§ **Exercise aim**
From the line that contains "Task: Click the" to the final line of the records below, print each line exactly and leave every picture out.

§ **Dataset excerpts**
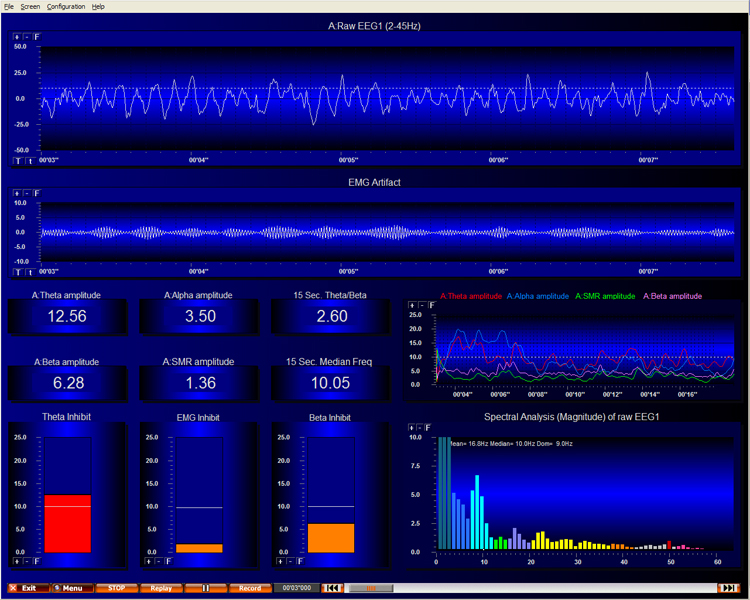Click the F fit button on Raw EEG1 graph
The image size is (750, 600).
click(38, 37)
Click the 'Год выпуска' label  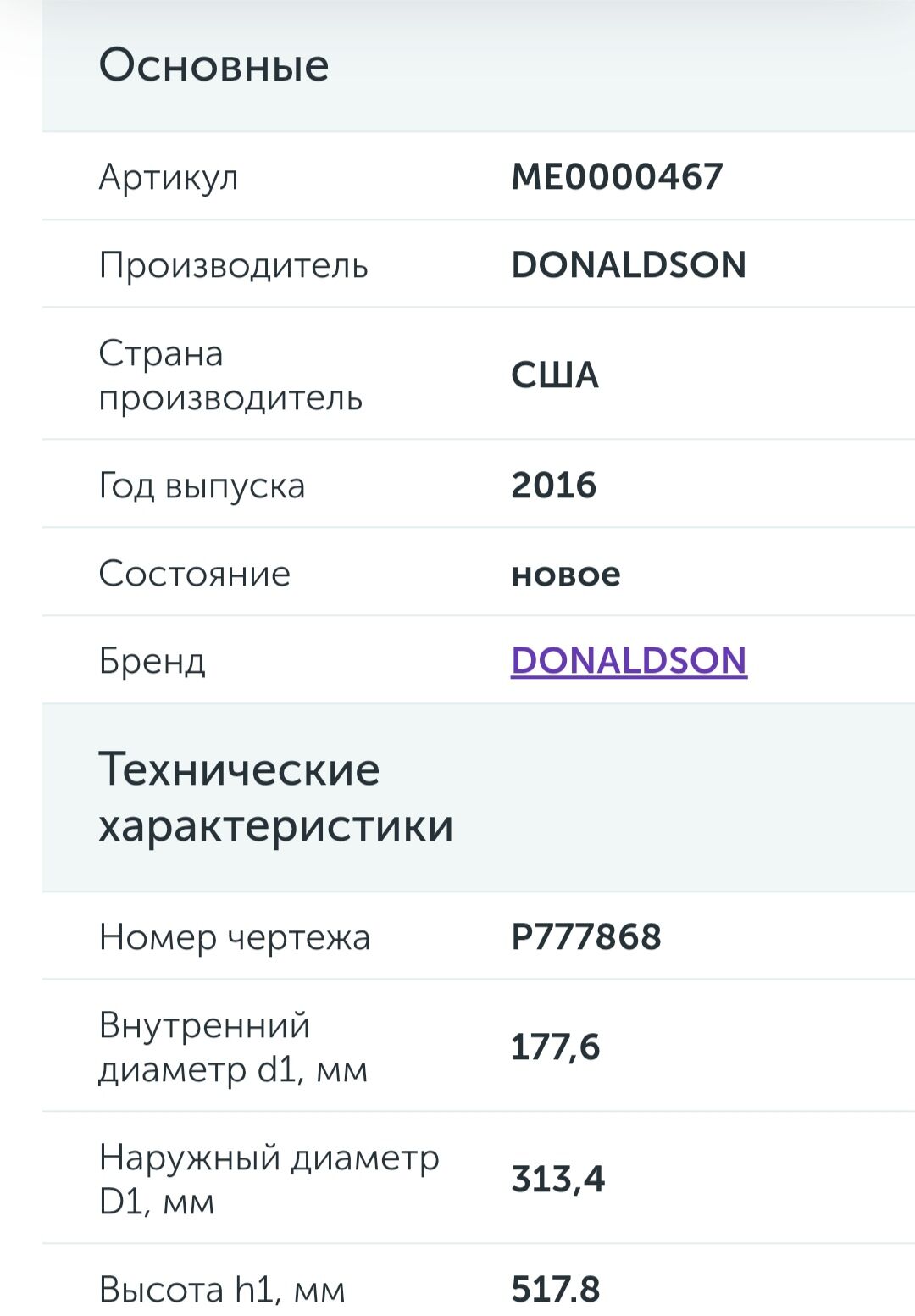(202, 486)
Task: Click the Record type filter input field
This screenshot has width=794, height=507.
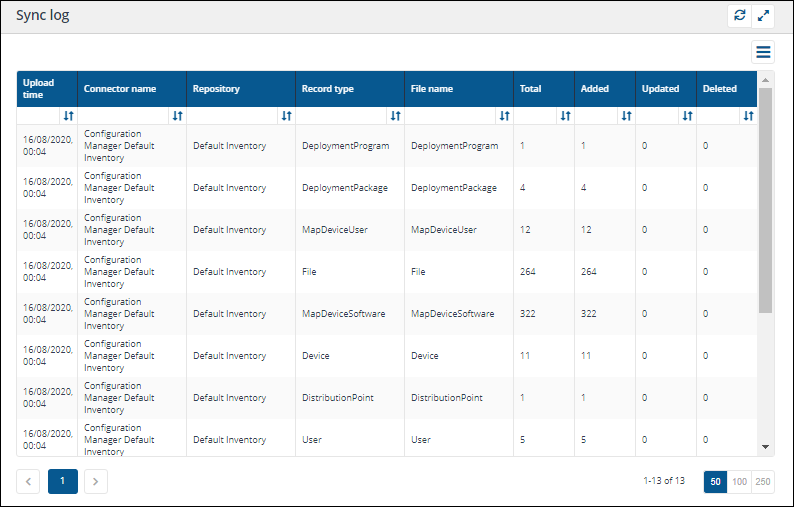Action: click(x=341, y=116)
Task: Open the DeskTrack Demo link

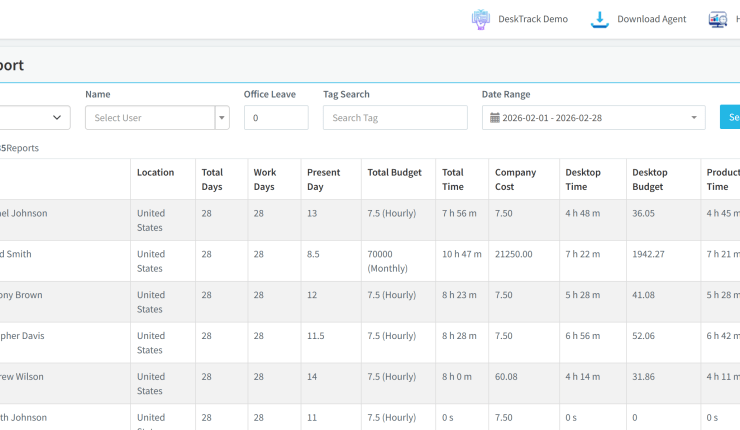Action: [533, 19]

§ **Exercise result**
Task: Click the Record type filter input field
This screenshot has width=794, height=507.
Action: click(x=341, y=116)
Task: Open the DeskTrack Demo link

Action: [533, 19]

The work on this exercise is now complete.